=== DOCUMENT SEGMENT ===
+ + + + +

By Dennis Lewis
When Edward Bernays, proclaimed by many as the father of
public relations, published his book Propaganda
in 1928, few people realized the far reaching influence that the new discipline
of public relations would have on society. Propaganda, Bernays claims, is not
something pernicious that one government or group inflicts on another, but is
rather an integral part of democracy itself.
“The conscious and intelligent
manipulation of the organized habits and opinions of the masses is an important
element in democratic society,” said Bernays, who, perhaps
appropriately, is the great grandson of Freud. “Those who manipulate this unseen mechanism of society constitute
an invisible government which is the true ruling power of our country.”
Living in a so-called free market democracy, we are
besieged with choices of all kinds in our daily lives—from the products and
services we buy for home and business, to the activities that we undertake for
entertainment and relaxation, to the politicians and government amendments we
vote for, to the ideas that bring us motivation and meaning. Bernays points out
that as citizens we have “voluntarily agreed to let an
invisible government sift the data and high‑spot the outstanding issues
so that our field of choice shall be narrowed to practical proportions.”
If this was true in in Bernays’ time, it is even truer
today. The ever-growing influence of the mass media, combined with the ability
of inexpensive powerful computer technology to manipulate huge databases of
information and images and to communicate this data almost instantaneously
worldwide, has spurred the move from a industrial society to an information
society. There is simply no way that any one of us can keep up with and
interpret all the information that is required for sound decisions in the many
arenas of our lives. Whether we like it or not, we
depend on the “special pleading,” the “propaganda,” the “public relations” of
communications experts, mostly invisible, to bring to our attention the
products, services, people, facts, and ideas that fit in best with our own
specific social, psychological, political, and economic situations. These invisible
experts, who include advertising and public relations professionals, newspaper
editors, book publishers, movie producers, government officials, TV editors and
anchormen, and so on thus have a tremendous influence in our lives.

+ + + + +

=== PROBLEMS TO WORK ON ===
a) Condense the paragraph of the passage on public relations that begins "Living in a so-called free market democracy" into two sentences, keeping its main facts.
b) Reproduce the entries verbatim, starting with the line that contains "Where should I" and going on through the line that contains "pos(178,313)".
The entries that follow have no connection to the passage on public relations.

=== STORED DATA ===
+ + + + +

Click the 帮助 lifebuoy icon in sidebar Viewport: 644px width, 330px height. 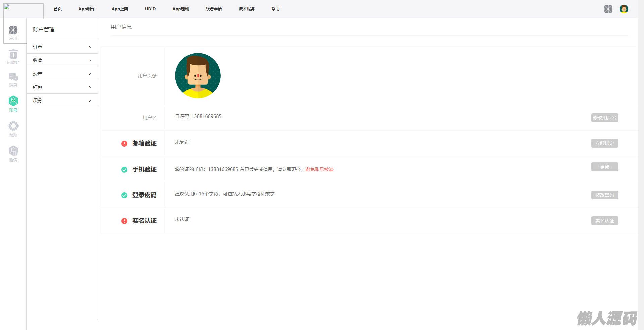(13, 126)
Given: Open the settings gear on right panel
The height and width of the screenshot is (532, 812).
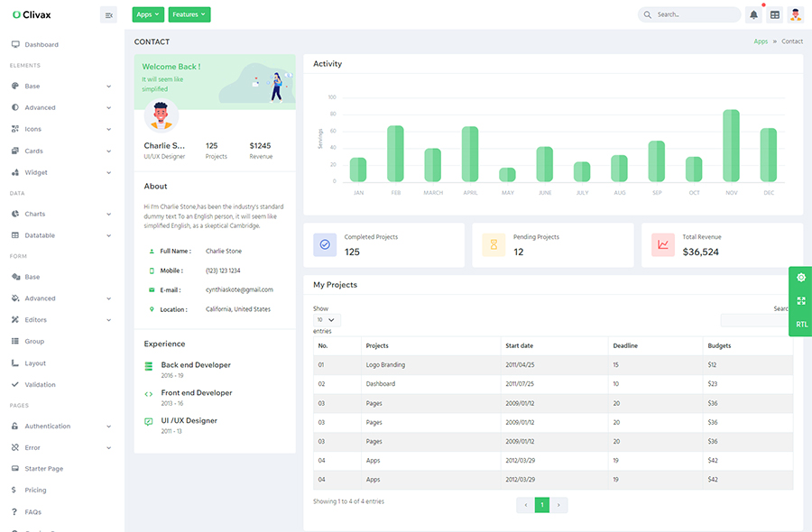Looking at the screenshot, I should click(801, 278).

+ + + + +

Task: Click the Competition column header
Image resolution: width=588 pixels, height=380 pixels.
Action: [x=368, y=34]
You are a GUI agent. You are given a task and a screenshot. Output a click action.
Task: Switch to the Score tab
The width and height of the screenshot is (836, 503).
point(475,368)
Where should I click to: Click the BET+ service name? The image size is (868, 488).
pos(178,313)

+ + + + +

=== TASK ANSWERS ===
a) In a free market democracy, people face countless daily choices about products and services, entertainment, politicians and government measures, and the ideas that give their lives meaning. Bernays observes that citizens have willingly allowed an invisible government to sort the data and highlight the key issues, narrowing their choices to a manageable range.

b)
Where should I click to: Click the BET+ service name? The image size is (868, 488).
pos(178,313)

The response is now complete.